TUGAS YANG DIBERIKAN 1 ▸
Tolong jawab pertanyaan berikut berdasarkan ulasan film Mafia Survival Game.
(a) Siapa sutradara film tersebut?
(b) Berapa rating film itu di IMDB?
(c) Di kota mana dan pada tahun berapa film itu berlatar?
TUGAS YANG DIBERIKAN 2 ▸
Teruskan ulasan film Mafia Survival Game, mulai setelah kalimat terakhirnya.

KUTIPAN YANG DIBERIKAN ▸
•••••

26 Oktober 2016

Mafia Survival Game (2016): Ketakutan Membunuhmu


Sejak saya memainkan game werewolf di Telegram, terbesit dalam pikiran saya bagaimana jika game ini kemudian diangkat menjadi sebuah film. Dan ternyata Sarik Andreasyan telah melakukannya. Sarik adalah director untuk film Mafiya: Igra na Vyzhivanie (Russian) atau lebih populer disebut Mafia Survival Game. Film yang rilis awal tahun 2016 ini hanya mendapat rate 4,9/10 di IMDB. Syukurlah ada yang bersedia menerjemahkan bahasa Rusia ini ke dalam bahasa Indonesia. Terima kasih kepada translator yang menamai dirinya “Fucxxxer”. Sungguh, penerjemahanmu se-hardcore namamu. Mantap jiwa!

Moskow tahun 2072 menjadi latar dalam film ini. Di tahun tersebut masyarakat Moskow merasa jemu dengan tayangan televisi yang terlalu dibuat-buat. Akhirnya, muncul sebuah tayangan reality show yang menyajikan kematian sesungguhnya. Istilah ‘reality show’ kembali pada pemaknaan kata (reality = kenyataan) yang sebenar-benarnya. Di mana acara itu berani menampilkan pertunjukan yang senyata-nyatanya, tanpa ada omong kosong skenario. Jadi, kalau mati ya mati beneran.

•••••

BAGIAN SET DATA ▸
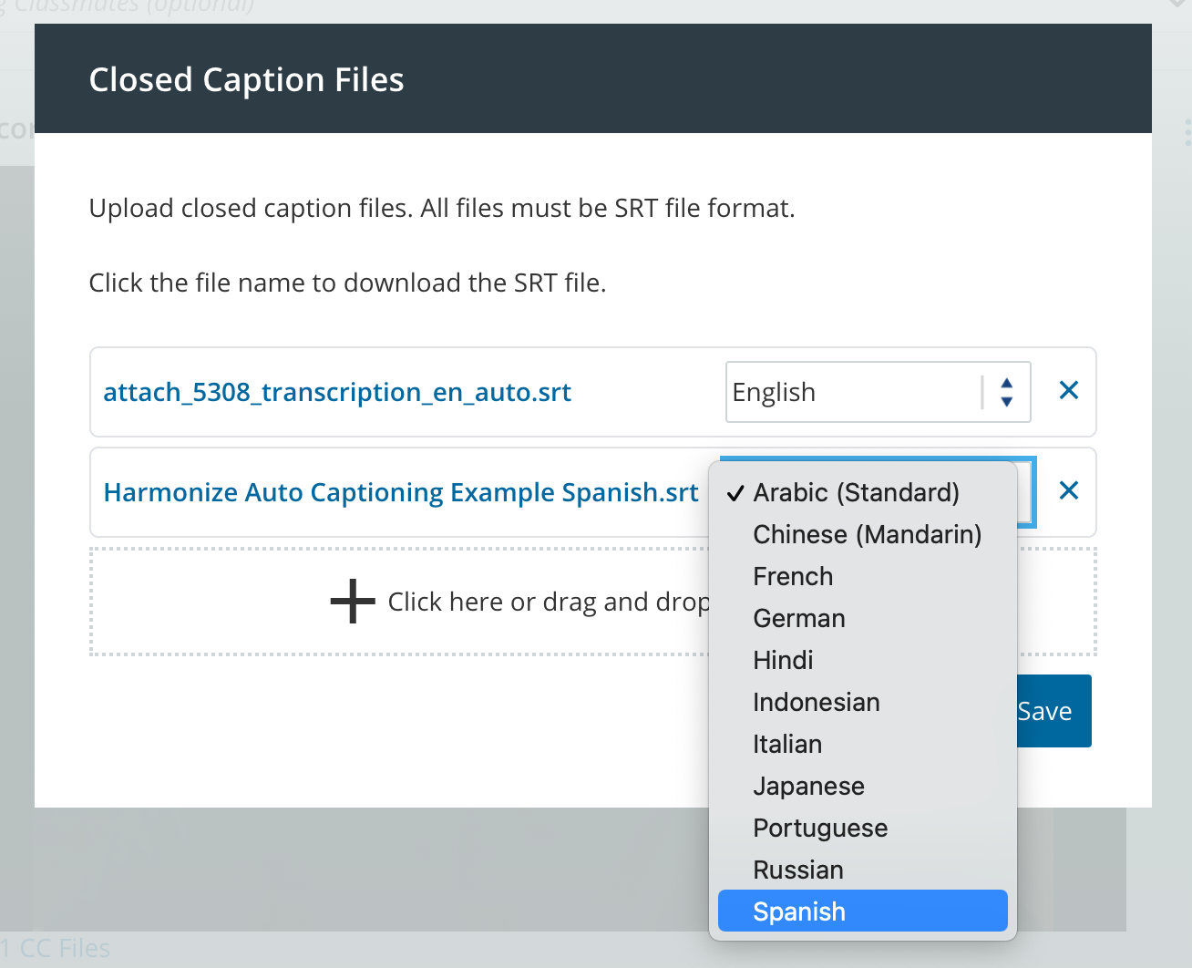Remove the Spanish caption file with X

•••••

KELUARAN YANG DIHARAPKAN 1 ▸
(a) Sarik Andreasyan
(b) 4,9/10
(c) Moskow, tahun 2072

KELUARAN YANG DIHARAPKAN 2 ▸
Pertunjukan yang disajikan adalah sebuah game yang mirip dengan permainan werewolf. Jadi ada 12 peserta yang di kumpulkan dalam sebuah ruangan. Dua di antara kedua belas peserta tersebut mendapat peran pembunuh yang disebut Mafia. Sepuluh sisanya adalah warga biasa. Pembagian peran memang sesimpel itu. Tidak ada peran aneh-aneh macam harlot, cupid, kultis, drunker dan lain-lain. Melihat film ini, untuk sesaat saya jadi teringat dengan film 12 Angry Man. Kurang lebih ya seperti itu. Sepanjang film isinya adu bacot. Hanya saja, film MSG lebih unggul secara visual.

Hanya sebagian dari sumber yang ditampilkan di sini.